Donald Trump would like to see Americans walk on Mars during his presidency. Nasa would love to get there that quickly, too. The reality of space travel is slightly more complicated, however. From a report: On Monday, during a call with astronaut Peggy Whitson, who was aboard the International Space Station, Trump pressed her for a timeline on a crewed mission to Mars, one of Nasa's longest standing and most daunting goals. "Tell me, Mars," he asked her from the Oval Office, "what do you see a timing for actually sending humans to Mars? Is there a schedule and when would you see that happening?" Whitson answered by pointing out that Trump, by signing a Nasa funding bill last month, had already approved a timeline for a mission in the 2030s. She added that Nasa was building a new heavy-launch rocket, which would need testing. "Unfortunately space flight takes a lot of time and money," she said. "But it is so worthwhile doing." Trump replied: "Well, we want to try and do it during my first term or, at worst, during my second term, so we'll have to speed that up a little bit, OK?" It was not clear whether the president meant the remark as a quip or something more serious.

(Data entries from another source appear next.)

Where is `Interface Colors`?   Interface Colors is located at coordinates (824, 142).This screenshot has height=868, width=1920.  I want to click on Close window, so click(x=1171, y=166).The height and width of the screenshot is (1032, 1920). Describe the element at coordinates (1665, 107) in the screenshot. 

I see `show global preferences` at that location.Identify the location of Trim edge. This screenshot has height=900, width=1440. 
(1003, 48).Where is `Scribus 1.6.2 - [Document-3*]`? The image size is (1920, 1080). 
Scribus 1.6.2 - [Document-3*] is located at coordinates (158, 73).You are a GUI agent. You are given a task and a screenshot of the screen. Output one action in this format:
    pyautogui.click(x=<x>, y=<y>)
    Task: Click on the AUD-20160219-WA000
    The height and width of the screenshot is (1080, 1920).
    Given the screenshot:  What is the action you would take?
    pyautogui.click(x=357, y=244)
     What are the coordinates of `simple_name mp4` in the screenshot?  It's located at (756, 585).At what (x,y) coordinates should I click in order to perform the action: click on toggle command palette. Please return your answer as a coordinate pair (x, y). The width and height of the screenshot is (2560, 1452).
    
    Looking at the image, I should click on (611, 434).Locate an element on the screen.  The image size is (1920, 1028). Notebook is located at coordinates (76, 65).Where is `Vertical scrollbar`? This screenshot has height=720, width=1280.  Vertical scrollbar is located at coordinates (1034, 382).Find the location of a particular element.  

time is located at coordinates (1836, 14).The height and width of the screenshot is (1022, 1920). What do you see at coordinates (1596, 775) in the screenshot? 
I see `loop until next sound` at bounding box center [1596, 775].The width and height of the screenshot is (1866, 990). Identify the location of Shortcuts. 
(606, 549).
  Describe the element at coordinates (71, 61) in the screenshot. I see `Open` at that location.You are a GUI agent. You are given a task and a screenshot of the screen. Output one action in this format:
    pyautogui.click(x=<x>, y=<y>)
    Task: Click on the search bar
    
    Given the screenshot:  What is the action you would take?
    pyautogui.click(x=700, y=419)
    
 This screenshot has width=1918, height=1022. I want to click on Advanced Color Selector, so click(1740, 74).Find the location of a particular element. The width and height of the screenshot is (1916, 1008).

11 of 444 comments (clear)

  1. Re:Ego vs Science by Oswald+McWeany · · Score: 5, Interesting

    For the record: I am very pro humans going to Mars. I realize the hurdles, I realize the dangers. I realize we can't economically achieve it right now. I believe in the Buzz Aldrin model of an initially one way trip, I'm aware there is a high risk of life in the early days, (so should any applicant to go).

    With all that said, if it takes Trump's ego to get us to Mars, I am all for that. He might actually be one of the very few men at the top willing to risk the political backlash of failure.

    Even if we're going for the wrong reasons, I would be glad if we took the steps.

    --
    "That's the way to do it" - Punch
  2. Re:Second term? by Oswald+McWeany · · Score: 4, Interesting

    You underestimate the stupidity of humanity. Have you ever met people?

    I work in IT support. Are people as bad as users?

    Worse, and there is some overlap. Some users are people as well.

    --
    "That's the way to do it" - Punch
  3. Re:Mars by Rei · · Score: 3, Interesting

    Enough with Mars. We cannot live on Mars. Ever. The difference in gravity and radiation will guarantee that. You can't fix biology and evolution. And don't say "live in caves" or "underground". Give us all a break.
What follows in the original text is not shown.